Светлана Богданова, судя по ее прозе, тоже относится к людям, любящим часами — годами — ходить по городу. На Арбате «огромный черный тряпичный паук сладострастно навис над послушным женским бельем». Видимо, это витрина. На Полянке — «Когда смотришь на неумолимо поднимающийся к горделивым башням мост, то ощущаешь вызывающий блеф панорамы и перестаешь различать шероховатости асфальтовых хрящей под ногами»…
В определенных ментальных ситуациях путник — это я снова включаю свой опыт — способен так ахнуть московским блефующим панорамам, такой разворот пространства, такой плотный ватман на месте неба, что хочется свалиться на брусчатку и удариться лбом оземь в знак преданности — да хотя бы великому государству.

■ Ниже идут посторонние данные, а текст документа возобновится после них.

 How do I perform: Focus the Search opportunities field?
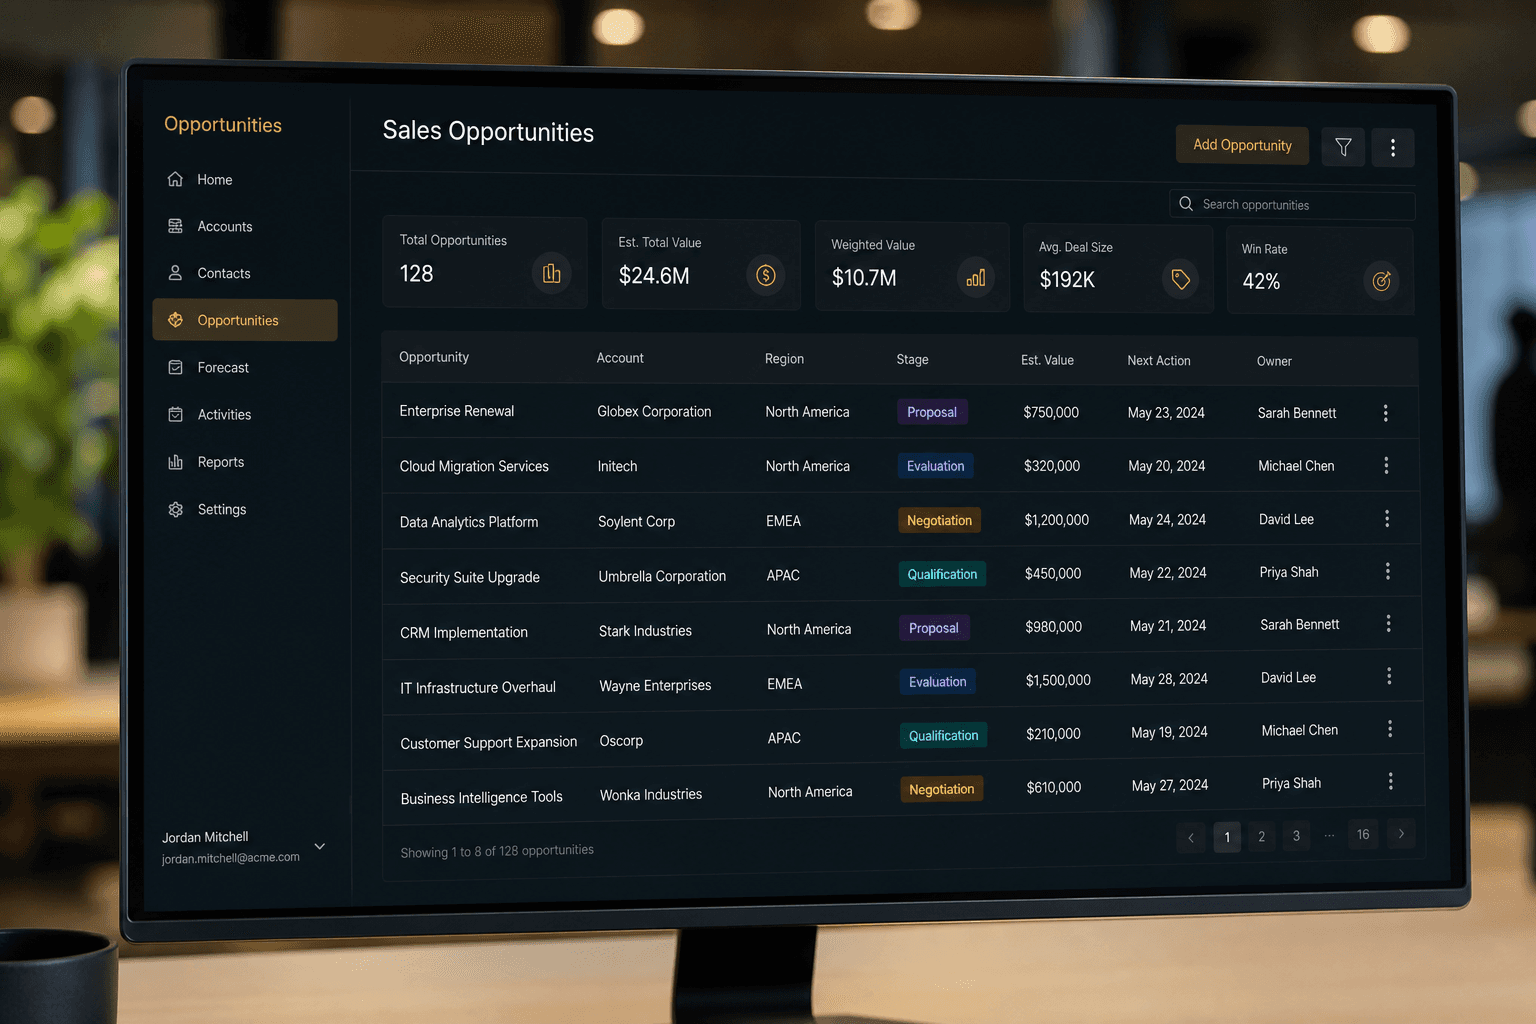click(x=1292, y=205)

Но блуждающий по улицам, вопреки равномерной постмодернистской приветливости, заражается вирусом бунта. Он его выхаживает своими ногами, как можно вылепить своими руками из глины то, что принято лепить руками из глины. Он, слипаясь с ненадежной, придуманной этикой города, противостоит другим человеческим особям, в нем внутри — в печени, в аорте, в сердце, путаясь в диафрагмах и в альвеолах,- начинает жужжать черная звездочка романтизма.
Счастье сознания, выставленного на край тела, чревато возвращением в память, в которой, увы, дела обстоят не так новогодне-празднично, как в жизни-на-последнем-дыхании.

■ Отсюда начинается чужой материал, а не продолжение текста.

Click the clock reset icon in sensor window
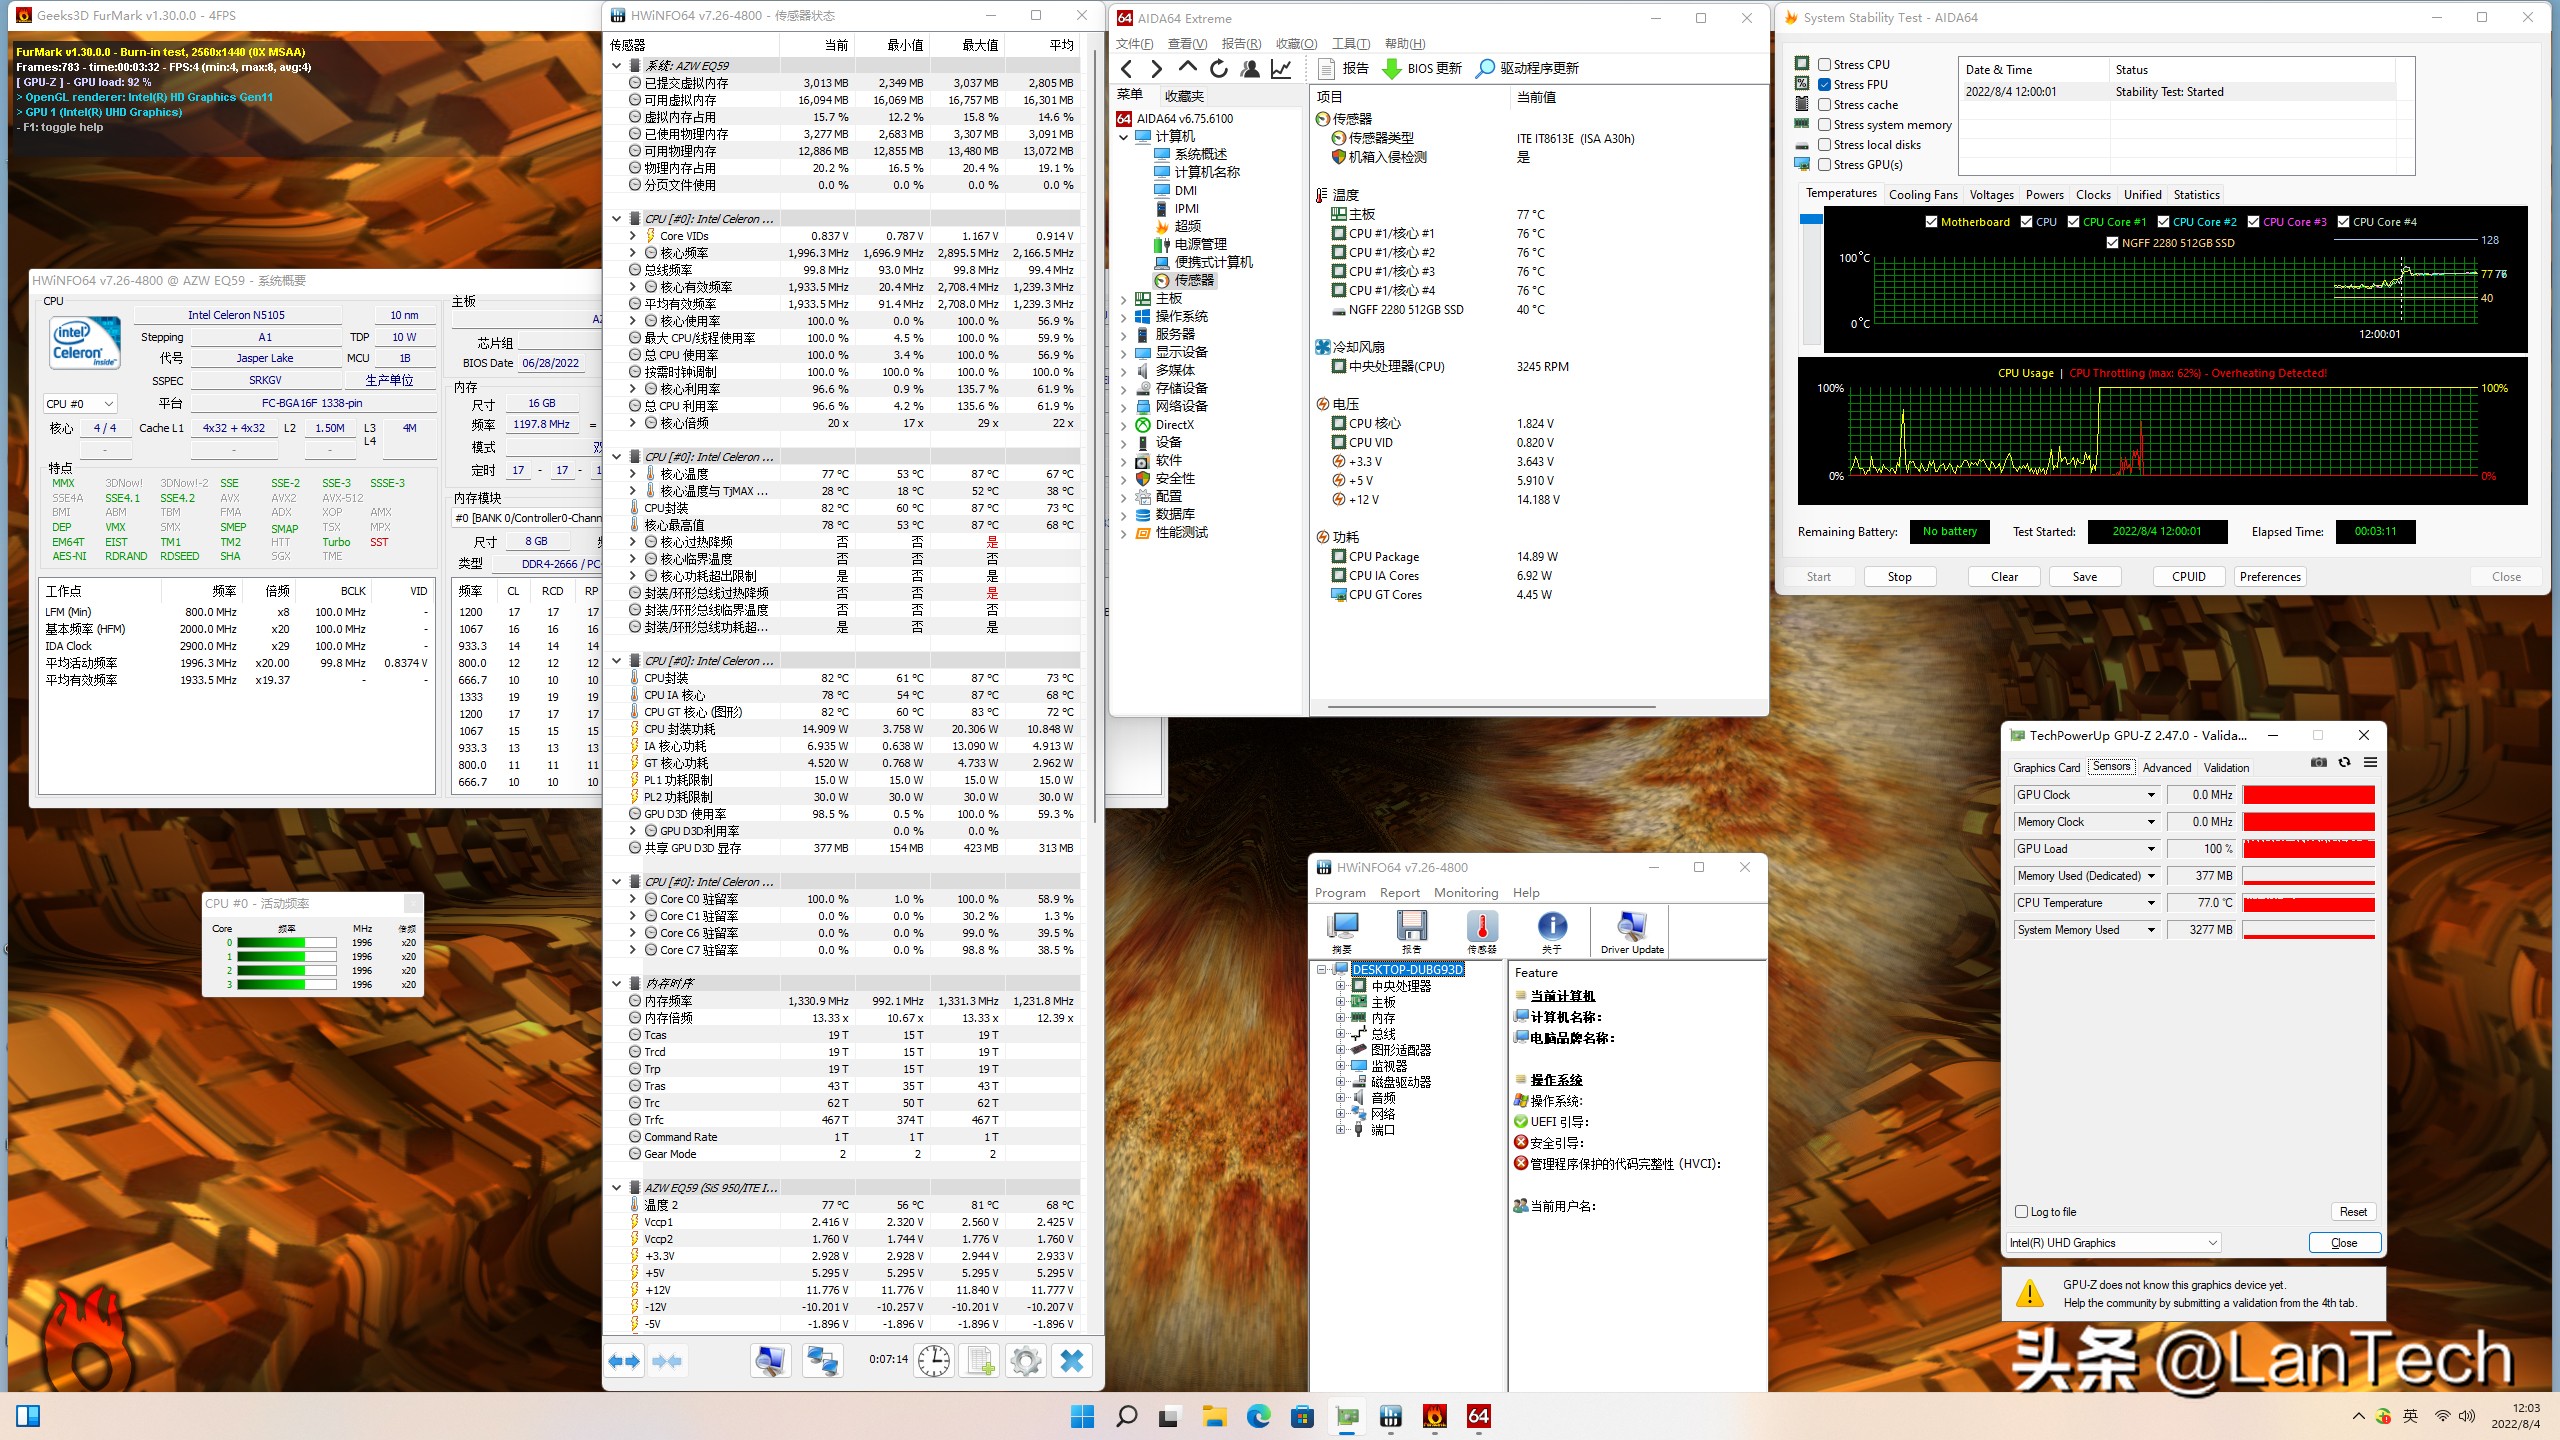Screen dimensions: 2560x1440 pyautogui.click(x=933, y=1360)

Я мечтаю, чтобы кто-нибудь из наших нынешних сочинителей, умеющих жить и видеть на краях тела (те же Левкин и Богданова, Александр Верников), сочинил наивно-романтический бестселлер для подростков — в ряд Хемингуэя, Сэлинджера, Лимонова, Ирвина Уэлша. Книгу, в которой человек, уставший от постмодернизма с его тягой к комфорту и конформизму, мог бы снова посылать всех нас к чертям собачьим, как это получалось у Эдички и, скажем, Гарри Галлера. А потом бы он сломался на своем бунте, но доброжелательно-безразличное общество не дало бы ему пасть, вернуло бы к жизни и к тихим домашним ценностям. Но пусть он немного побунтует. В конце концов мы свое дело сделали, мы десять лет были лояльны к власти, мы помогли этим летом победить демократии, мы с благодарностью встретили новый грубый класс, поделивший страну и теперь уже за нее отвечающий. Пора в катакомбы, пора снова начать презирать сильных мира сего. Сам я как человек слабый и ленивый бунтовать не хочу, но вовсе не прочь, если бы этим занялся кто-нибудь из моих друзей.

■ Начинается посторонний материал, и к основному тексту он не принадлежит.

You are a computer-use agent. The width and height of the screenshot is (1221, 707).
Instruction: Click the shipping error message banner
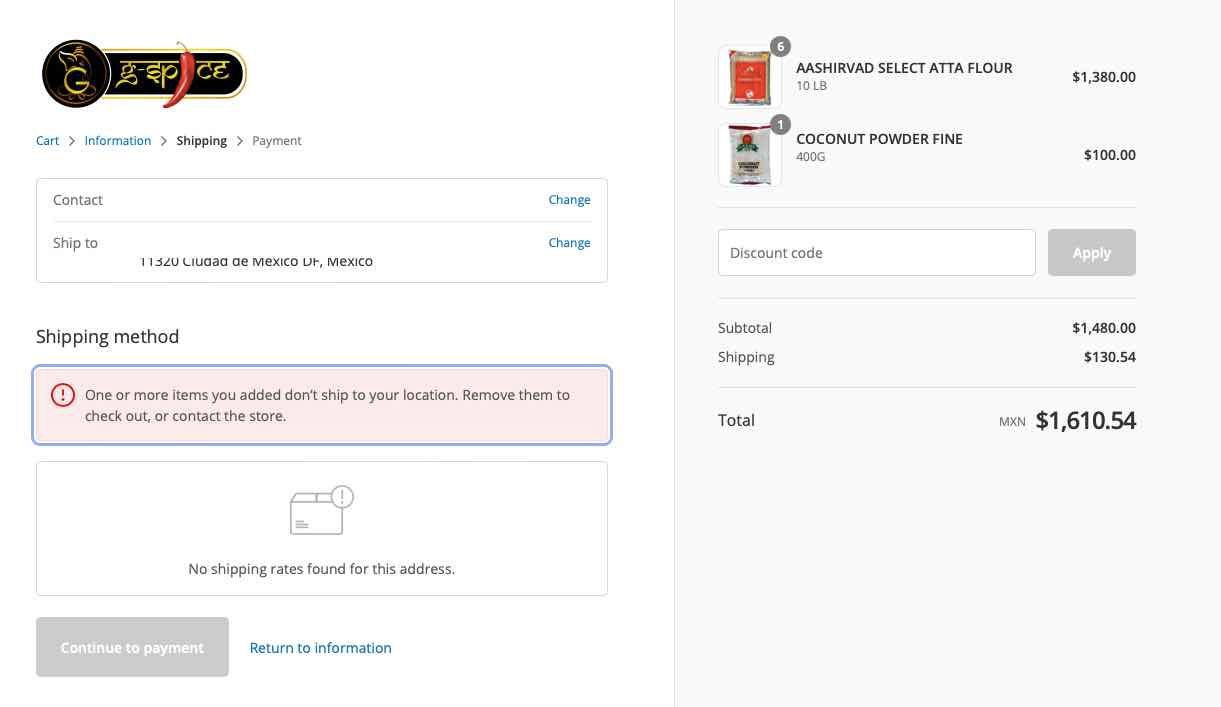[x=327, y=405]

Не думаю, что представления упомянутых писателей о своем предназначении должны совпадать с моими, тем более что стремление истончать телесность не способствует творческой и социальной активности: слишком интересно общаться со своим телом и сознанием, не отвлекаясь на корриду и писанину.
Тринадцать тысяч брызг пройдут сквозь блестящую череду фотокарточек, запечатлевших разбитую каплю молока.
Ее корона будет опадать мучительно долго. И здесь нечего будет делать литературе.